▸ **WHAT IS NEEDED**
Print each line once more, unchanged, from the line holding "Screen dimensions: 982x1024" to the end of the listing below.

▸ **MATERIAL SHOWN**
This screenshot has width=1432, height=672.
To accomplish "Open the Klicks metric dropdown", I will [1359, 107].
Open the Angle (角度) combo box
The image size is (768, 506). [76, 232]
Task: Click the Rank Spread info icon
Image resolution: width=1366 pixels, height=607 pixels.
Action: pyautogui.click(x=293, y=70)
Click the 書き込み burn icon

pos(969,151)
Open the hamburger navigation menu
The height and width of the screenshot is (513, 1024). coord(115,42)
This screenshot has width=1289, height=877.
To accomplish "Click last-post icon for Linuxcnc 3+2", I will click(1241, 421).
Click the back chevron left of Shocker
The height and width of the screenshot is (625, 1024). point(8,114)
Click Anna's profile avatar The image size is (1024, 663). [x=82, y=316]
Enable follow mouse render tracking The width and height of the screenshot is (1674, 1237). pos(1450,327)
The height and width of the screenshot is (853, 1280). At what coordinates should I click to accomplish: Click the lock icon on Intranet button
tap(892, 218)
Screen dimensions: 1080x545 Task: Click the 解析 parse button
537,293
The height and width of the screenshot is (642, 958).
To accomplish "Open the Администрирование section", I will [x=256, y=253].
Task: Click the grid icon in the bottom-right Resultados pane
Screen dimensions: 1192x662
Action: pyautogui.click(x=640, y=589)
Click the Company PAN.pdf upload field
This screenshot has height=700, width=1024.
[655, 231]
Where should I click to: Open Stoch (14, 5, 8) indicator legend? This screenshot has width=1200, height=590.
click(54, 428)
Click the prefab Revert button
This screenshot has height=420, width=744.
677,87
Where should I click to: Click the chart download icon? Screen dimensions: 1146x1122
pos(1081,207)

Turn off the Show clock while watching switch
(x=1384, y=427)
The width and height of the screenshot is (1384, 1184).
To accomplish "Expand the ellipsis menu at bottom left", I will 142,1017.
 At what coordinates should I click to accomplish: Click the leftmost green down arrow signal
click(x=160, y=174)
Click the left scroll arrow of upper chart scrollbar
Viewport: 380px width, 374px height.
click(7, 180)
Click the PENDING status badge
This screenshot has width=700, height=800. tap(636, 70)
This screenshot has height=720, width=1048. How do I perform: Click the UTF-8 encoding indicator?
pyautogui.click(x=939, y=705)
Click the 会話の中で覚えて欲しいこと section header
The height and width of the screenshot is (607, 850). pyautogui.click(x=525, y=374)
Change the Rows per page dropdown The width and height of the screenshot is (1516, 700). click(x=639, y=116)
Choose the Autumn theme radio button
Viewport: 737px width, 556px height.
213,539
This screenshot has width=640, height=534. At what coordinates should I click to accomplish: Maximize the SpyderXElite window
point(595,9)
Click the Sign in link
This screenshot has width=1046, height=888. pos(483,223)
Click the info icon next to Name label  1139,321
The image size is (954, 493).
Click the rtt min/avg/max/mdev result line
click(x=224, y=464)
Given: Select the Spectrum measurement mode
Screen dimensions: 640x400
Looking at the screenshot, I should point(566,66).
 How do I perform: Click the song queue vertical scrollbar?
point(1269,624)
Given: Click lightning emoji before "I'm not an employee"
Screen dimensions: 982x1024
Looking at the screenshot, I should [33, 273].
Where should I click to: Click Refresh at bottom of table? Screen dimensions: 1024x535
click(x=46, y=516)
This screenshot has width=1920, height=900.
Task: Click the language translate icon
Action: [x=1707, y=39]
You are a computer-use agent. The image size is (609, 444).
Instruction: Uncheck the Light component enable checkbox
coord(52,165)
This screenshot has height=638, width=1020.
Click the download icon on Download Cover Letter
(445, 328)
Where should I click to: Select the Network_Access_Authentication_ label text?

▸ **YOUR SOLUTION**
Screen dimensions: 982x1024
Looking at the screenshot, I should [33, 273].
Where should I click to: Click Refresh at bottom of table? Screen dimensions: 1024x535
click(x=46, y=516)
This screenshot has width=1920, height=900.
Task: Click the language translate icon
Action: [x=1707, y=39]
You are a computer-use agent. The image size is (609, 444).
Instruction: Uncheck the Light component enable checkbox
coord(52,165)
This screenshot has height=638, width=1020.
Click the download icon on Download Cover Letter
(445, 328)
Where should I click to: Select the Network_Access_Authentication_ label text?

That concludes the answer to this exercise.